Where the money comes from

The $7 billion comes from the Solar for All program, which is part of the $27 billion “green bank” created under the Inflation Reduction Act of 2022 C.E. That law directed money specifically toward neighborhoods most burdened by pollution and climate change — communities that have historically been the last to benefit from clean energy investment.

EPA Deputy Administrator Janet McCabe described the goal plainly: get funds into communities, build local skills, create jobs, and let people keep more of their money each month. The EPA had previously awarded the remaining $20 billion of the green bank to nonprofits and community development banks for projects including heat pumps, EV charging stations, and community cooling centers.

The grants can fund a range of projects — from solar panels on individual rooftops to shared community solar gardens that let renters and apartment dwellers access clean power without installing anything themselves.

What this means for underserved communities

For decades, the upfront cost of solar installation has kept it out of reach for lower-income households, even as wealthier homeowners captured federal tax credits and long-term savings.
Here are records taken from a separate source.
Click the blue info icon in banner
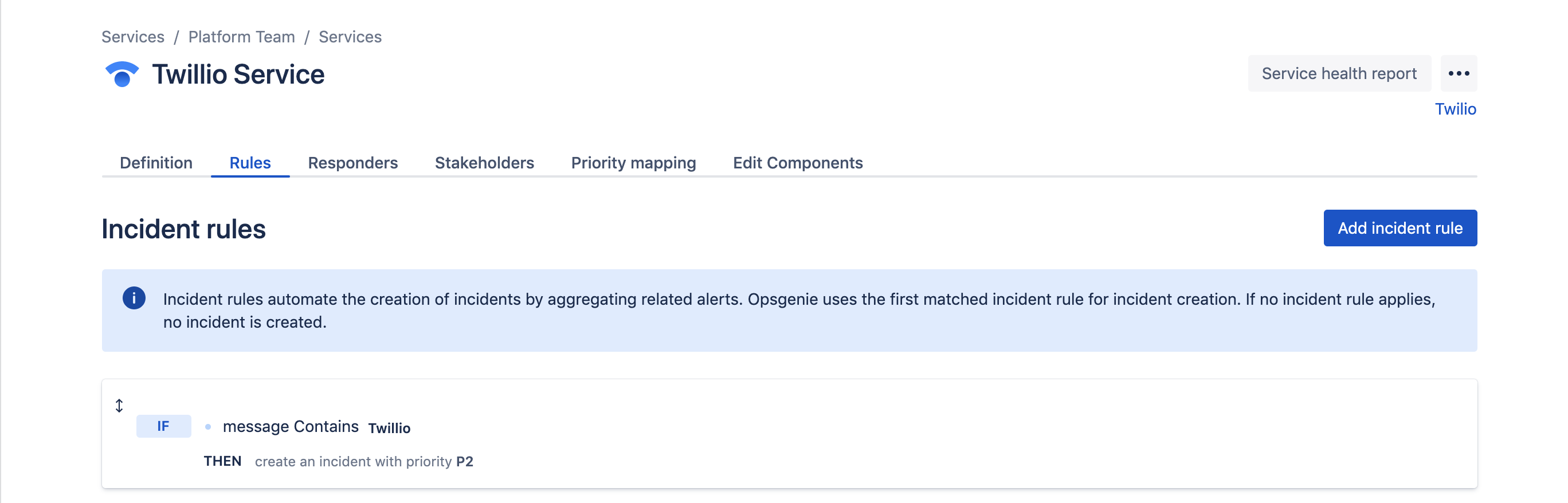The image size is (1568, 503). point(134,298)
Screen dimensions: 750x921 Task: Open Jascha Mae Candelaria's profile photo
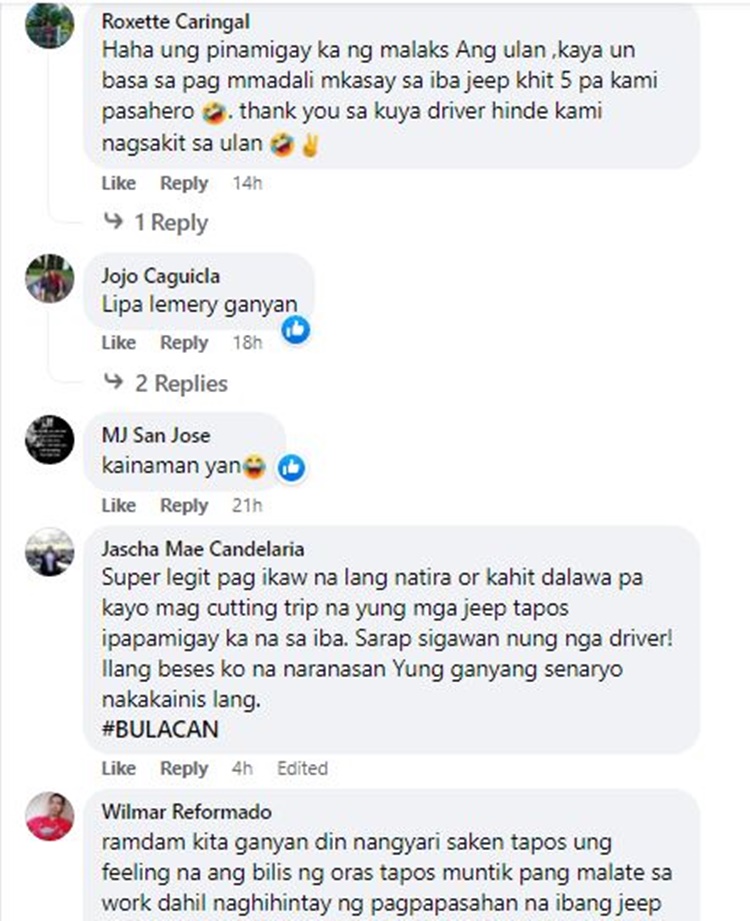[x=50, y=552]
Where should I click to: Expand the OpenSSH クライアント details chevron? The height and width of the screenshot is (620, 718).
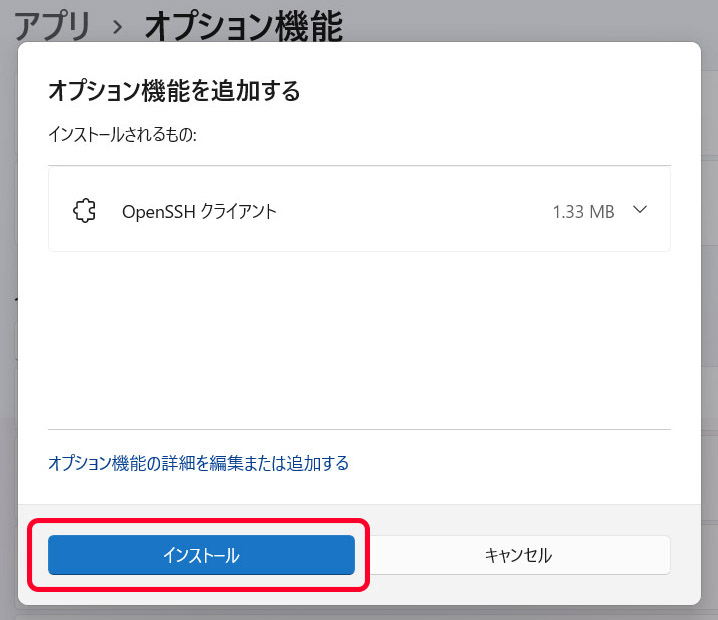point(640,210)
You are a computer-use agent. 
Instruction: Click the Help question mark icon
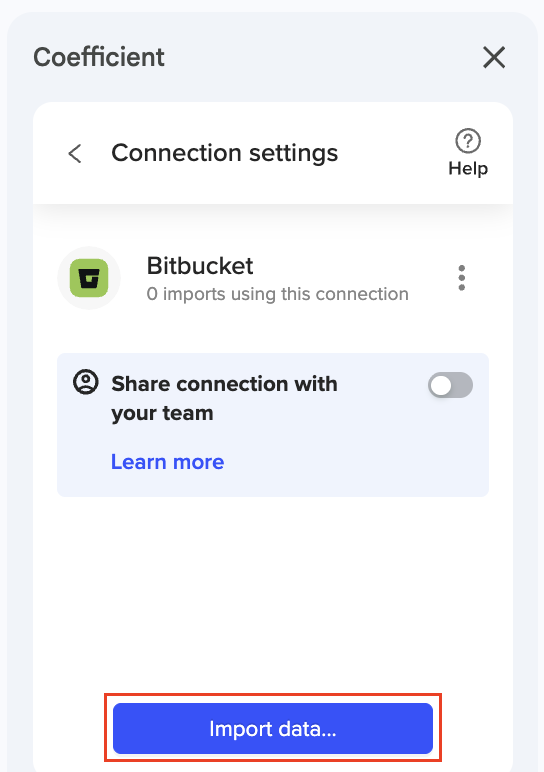click(x=468, y=141)
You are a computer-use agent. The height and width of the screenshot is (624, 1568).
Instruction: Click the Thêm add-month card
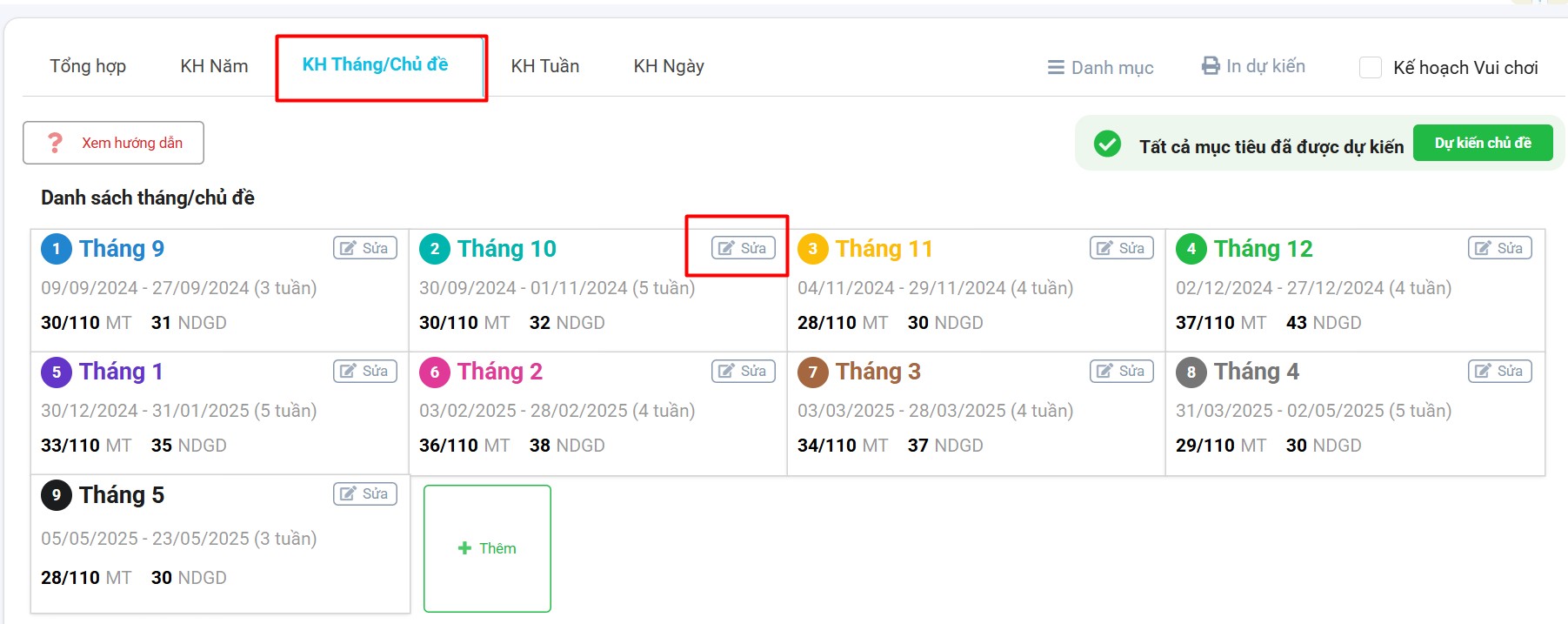487,548
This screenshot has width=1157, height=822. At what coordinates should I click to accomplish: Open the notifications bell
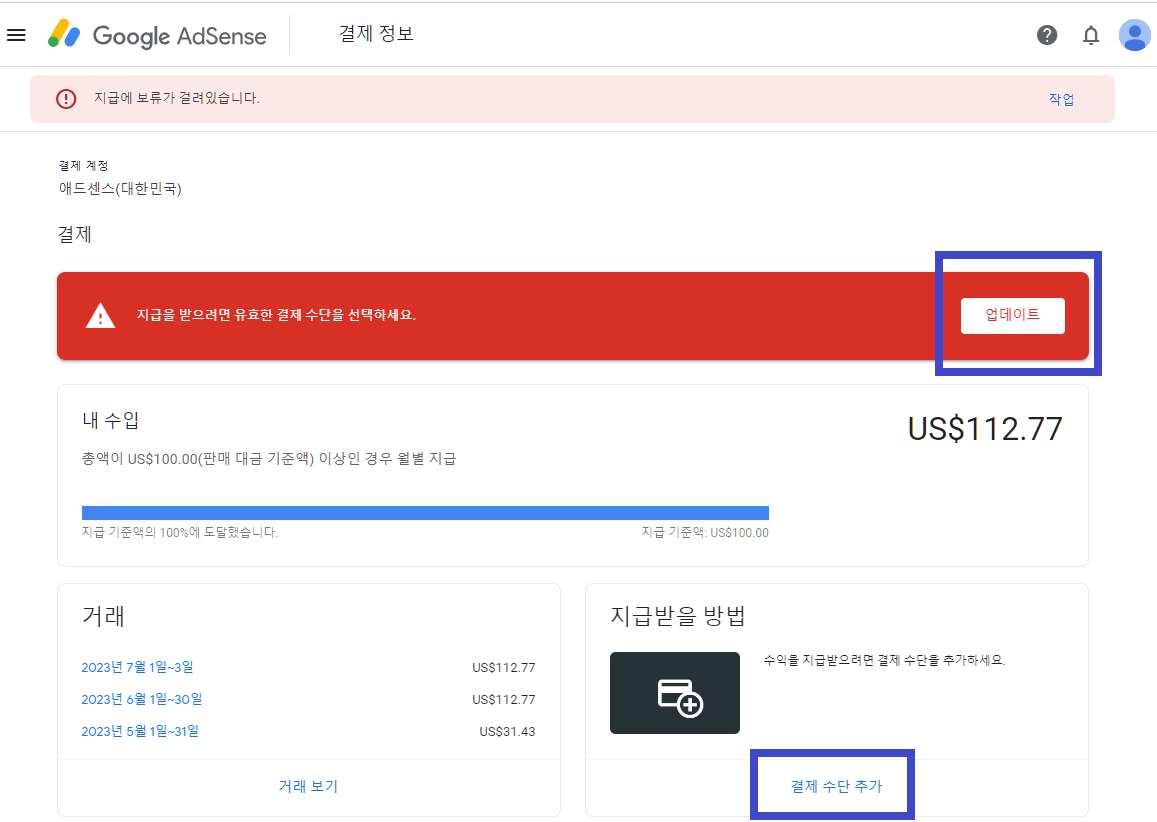click(1090, 34)
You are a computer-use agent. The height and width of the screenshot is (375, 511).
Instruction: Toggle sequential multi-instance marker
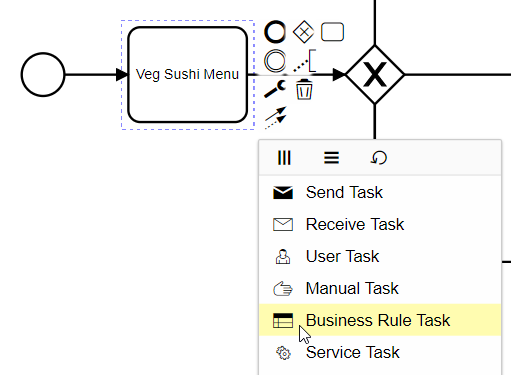click(x=331, y=158)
Solar for All is designed to close that gap directly.

Among the grant recipients are state programs to put solar on homes and college residences in West Virginia, a nonprofit running a solar lease program in Mississippi, and workforce training initiatives in South Carolina. Six grants go to projects serving Native American tribes — a meaningful step given that tribal communities often face some of the highest energy costs and least reliable grid access in the country.

The announcement was made at Prince William Forest Park in northern Virginia, established in 1936 C.E. as a summer camp for low-income youth from Washington as part of Franklin Roosevelt’s Civilian Conservation Corps. The setting was intentional — Biden modeled his American Climate Corps on that New Deal precedent, and he used the occasion to announce nearly 2,000 Climate Corps positions across 36 states, including roles developed in partnership with the North American Building Trades Unions.

Green jobs at the center of the plan

The Climate Corps expansion matters because clean energy investment only delivers long-term community benefit if local people are trained to build, install, and maintain the systems. The union partnership signals an effort to connect this work to established wage and safety standards rather than creating a separate, lower-tier green jobs track.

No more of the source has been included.